Il romanzo Yesteryear di Caro Claire Burke si apre con una protagonista che non lascia spazio a dubbi: Natalie Heller Mills, un’influencer tradwife che costruisce la sua immagine su valori tradizionali fittizi, è odiosa fin dalla prima pagina. "Ero perfetta nel vivere", dichiara senza pudore, ma ben presto si rivela una narratrice inaffidabile della propria esistenza.
La trama intreccia due linee narrative: da un lato, la scalata di Natalie al successo sui social come regina delle mamme vintage; dall’altro, il suo improvviso risveglio in una fattoria del 1800, completa di latrina, bucato interminabile e un marito pronto a usare la violenza per tenerla al suo posto. Ma è il passato della protagonista a colpire di più.

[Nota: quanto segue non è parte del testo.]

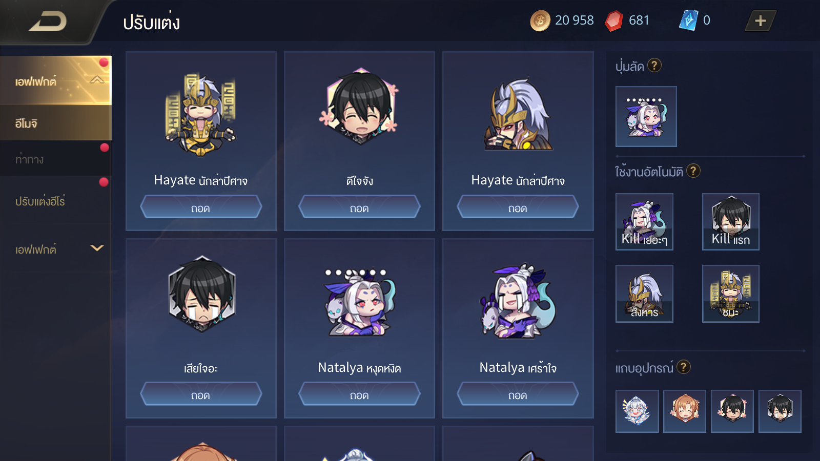This screenshot has height=461, width=820.
Task: Open the ท่าทาง tab
Action: [56, 159]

Prima di diventare un fenomeno sui social, Natalie era cresciuta in una comunità religiosa e conservatrice, per poi sposarsi in una famiglia altolocata. Per conciliare la donna che era con quella che avrebbe voluto essere, aveva costruito un mondo di finzioni sempre più elaborate. Yesteryear non è solo una critica al fenomeno delle influencer che fingono una vita perfetta online, ma soprattutto un monito contro l’autoinganno di chi si convince delle proprie bugie.